Extracted records
::::::::::
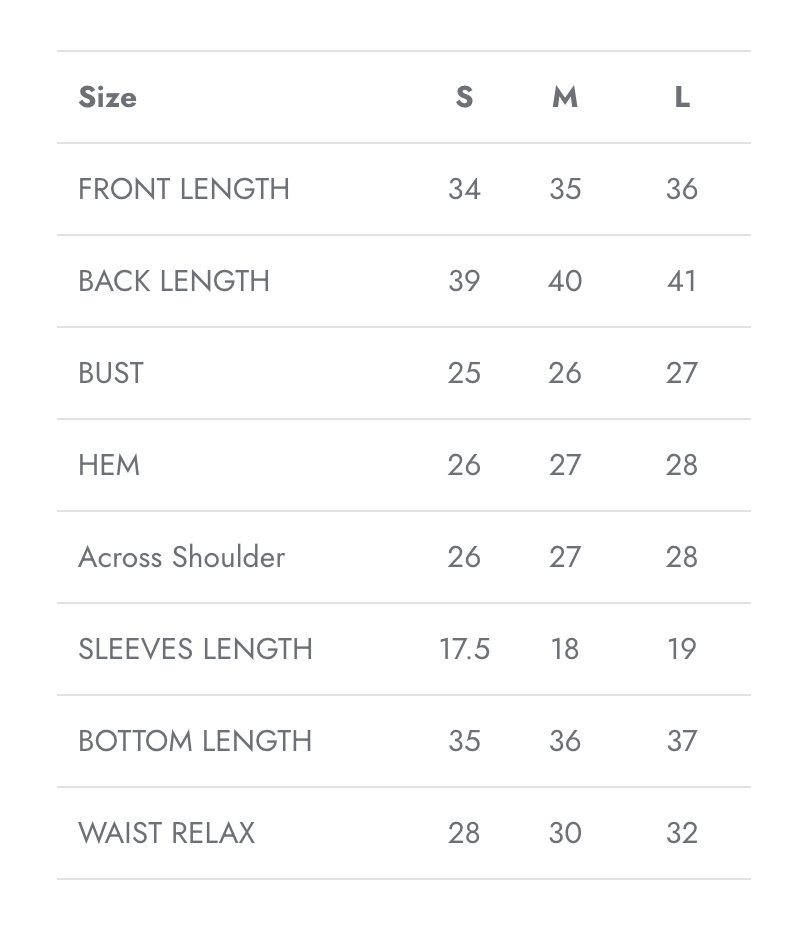Click the Waist Relax medium value 30
The height and width of the screenshot is (925, 803).
click(565, 834)
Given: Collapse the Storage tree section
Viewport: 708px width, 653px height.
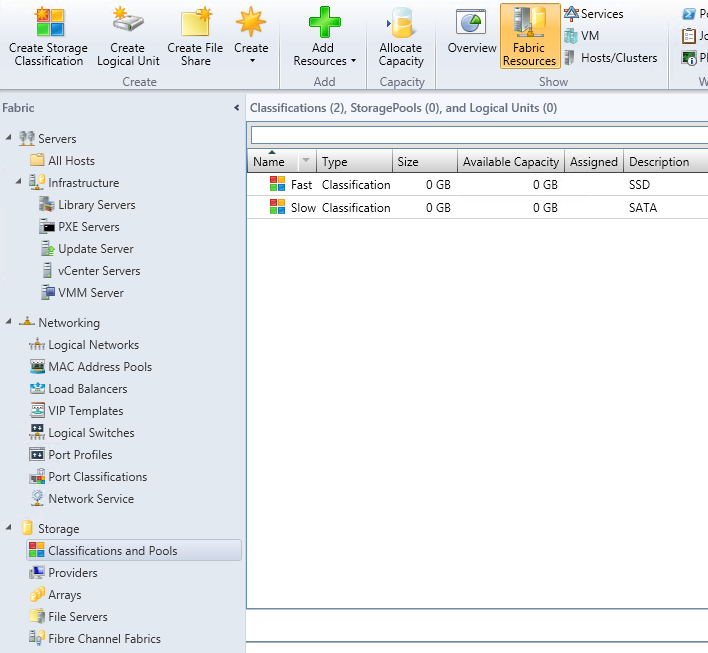Looking at the screenshot, I should (9, 528).
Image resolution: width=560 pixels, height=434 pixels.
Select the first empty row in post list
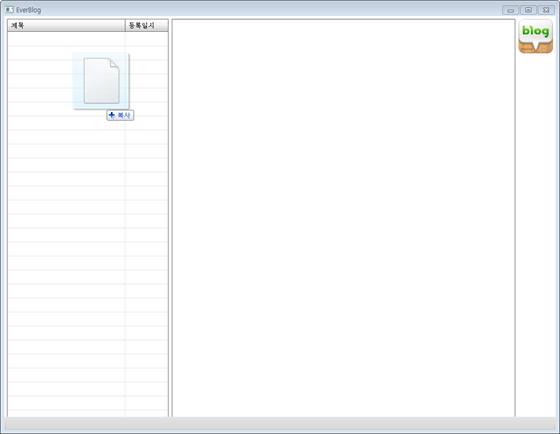coord(88,39)
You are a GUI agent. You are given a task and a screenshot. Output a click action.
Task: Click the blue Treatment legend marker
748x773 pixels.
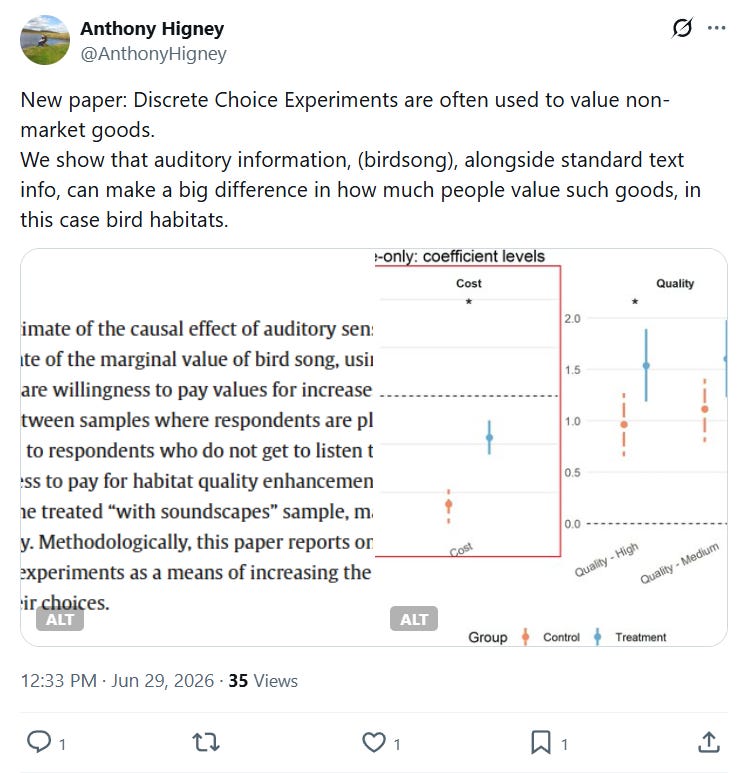[598, 637]
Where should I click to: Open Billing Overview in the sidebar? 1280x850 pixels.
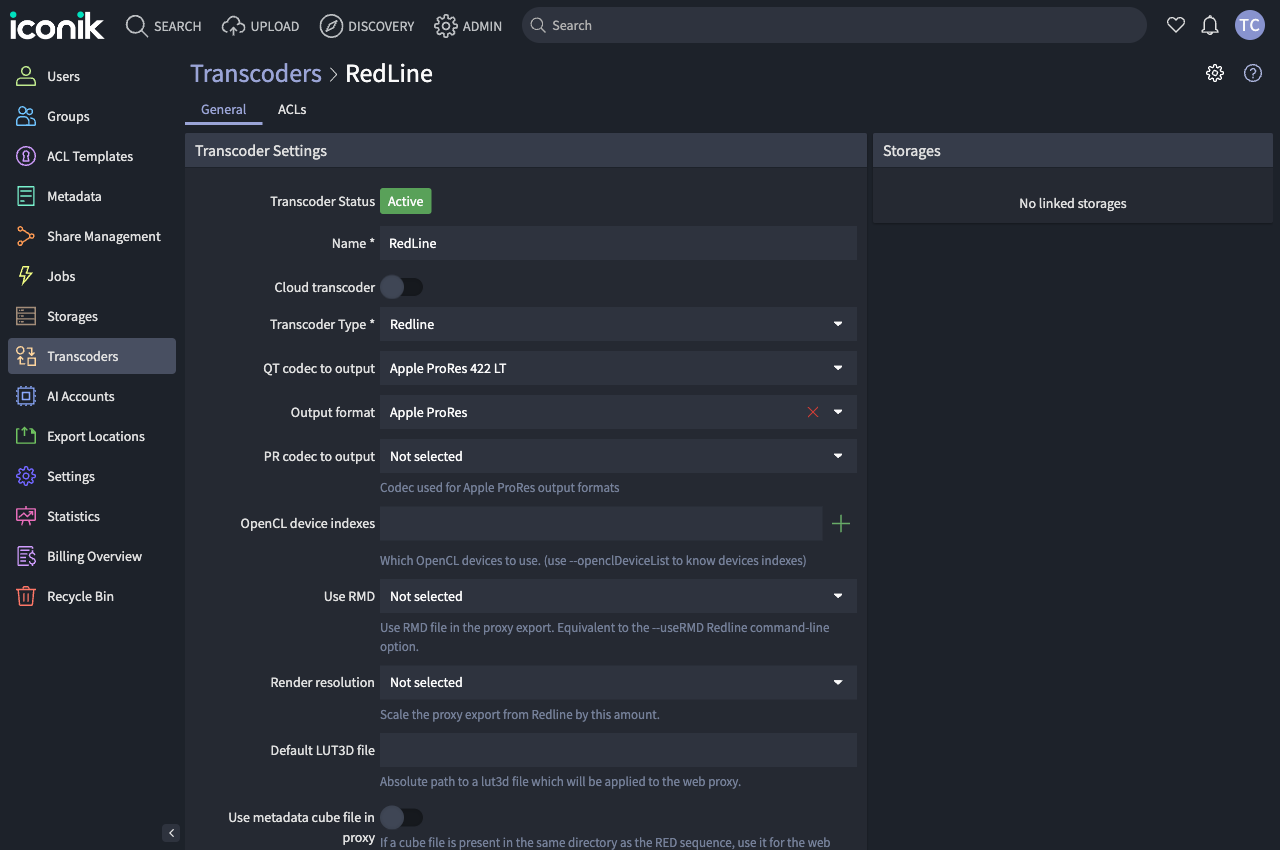coord(95,556)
::::::::::
Keep the pictures out of your answer, which should be the lines from the one with "Where should I" through the final line of the data, copied exactly.

Where should I click to: Open Billing Overview in the sidebar? 1280x850 pixels.
coord(95,556)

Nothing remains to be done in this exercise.